0:36 First you want to make sure you have Python, now on Mac you can always go over here and type Python-V and you'll have Python 2, it is shipped with that
0:47 but it doesn't usually have Python 3. Now I've already installed it, so you can check
0:52 to see whether you have it by typing that, I have 3.6.4, it is great. If you don't, you want to download it,
0:57 so there's two options, one straightforward you come over here, you make sure you download whatever the latest version of Python 3 is,
1:03 this course is based on Python 3, if you have only Python 2, a lot of the code is not going to work or it is going to be a little bit different.
1:09 PyCharm supports it but this course is not focused on it.
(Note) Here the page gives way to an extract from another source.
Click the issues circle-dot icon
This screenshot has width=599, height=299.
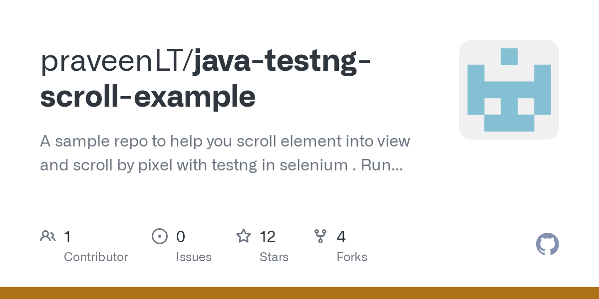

So this is one way, another way that is really nice is to use Homebrew,
1:17 so Homebrew is a really sweet package manager for the Mac, now you run a Ruby command to get it set up, and it's based on Ruby
1:24 but you don't really care, Ruby comes with Mac so it's all fine. And then once you get it set up, you just brew install Python 3
1:31 and then when you work with it, just like you saw me type Python 3 will launch the Homebrew installed Python 3 interpreter.
1:38 So that's pretty cool, you can definitely get Python that way. But you're going to need to install Python 3 if you don't have it,
1:44 you saw the command to check to see if you do, it's just Python 3-V, see what you get. Next step, we want to get PyCharm.
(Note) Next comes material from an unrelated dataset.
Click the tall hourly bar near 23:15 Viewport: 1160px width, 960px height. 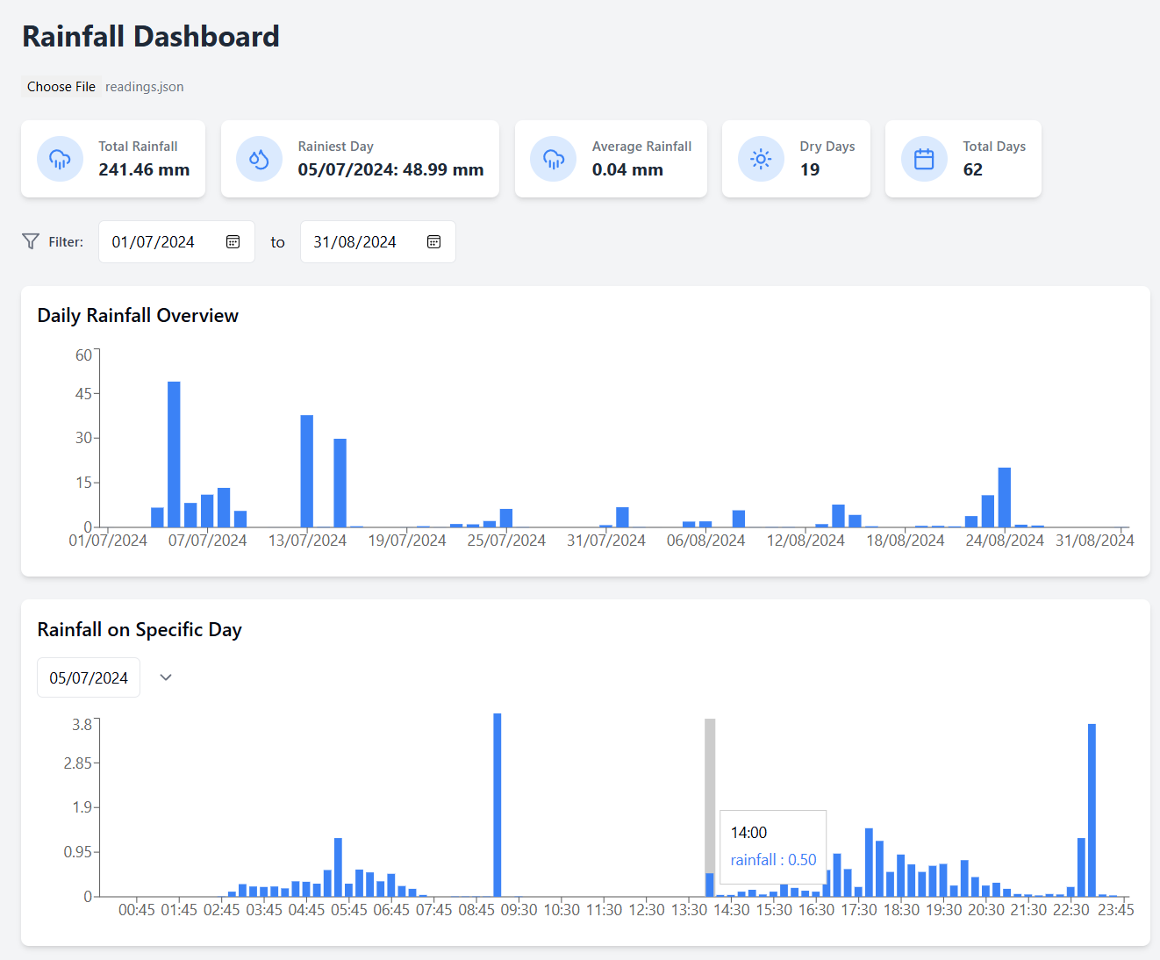1092,810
1:56 You can go and just download it right here, I would recommend getting the professional edition you can get the community edition,
2:04 but a lot of the features we talk about, they're not there, the web tools, the Javascript tools, the server side tools,
2:10 the database tools, those are all in here so you're going to want the pro version there's a free trial, you can get it, or you can pay a few bucks,
2:18 maybe you already have it. So if you have this, that's great, this is one way to do it. Notice down here it says get the Toolbox app to download it,
2:27 alright, so if we just download it this way, it's totally simple, you just run this installer, drag this baby over and run it,
2:35 so that's about as easy as it gets, right. The other thing though is, let's talk about this Toolbox app,
2:42 so this is pretty cool, if you're going to buy more than one thing from Jetbrains, if you want access to more tools,
2:50 there's a way to sort of subscribe to all of their tools, so I believe the way you get that is maybe just /toolbox
3:01 and then yeah, you just say get toolbox. And there's like a yearly subscription type thing, similar
3:06 it's a little more than PyCharm but not terribly more, let's see what it costs. If we pay yearly it's going to be 249 for first year
3:14 and then, basically onward it's like 200 and 150. That's nice, this is how I do it because I use a lot of the various tools from Jetbrains,
3:24 so if you have that, let's check this out, so over here, you have this thing running, this is the little Toolbox app
3:30 and it just has all the tools there for you, so for example apparently there's an update for PyCharm,
3:36 and I could tell it to do this automatically, just always keep them up to date, maybe I want to do something else,
3:41 maybe I am considering writing some swift code and also I have app code, so if you have licenses for all of these things,
3:47 like down here this WebStorm will reference WebStorm this will reference DataGrip which is right there,
3:53 you just click this and wait for a few moments, and it'll just be installed. So I'm not going to wait for that to finish,
4:01 but maybe we'll see some notification along the way. You can either install PyCharm directly
4:06 or install the Toolbox and get it that way, take your pick. Once you have those two things done, that's really all you need for this class,
4:13 I can't think of anything else that we use that you are going to need so do those two things, get Python 3, get PyCharm pro up and running
4:21 and you'll be ready to take this course.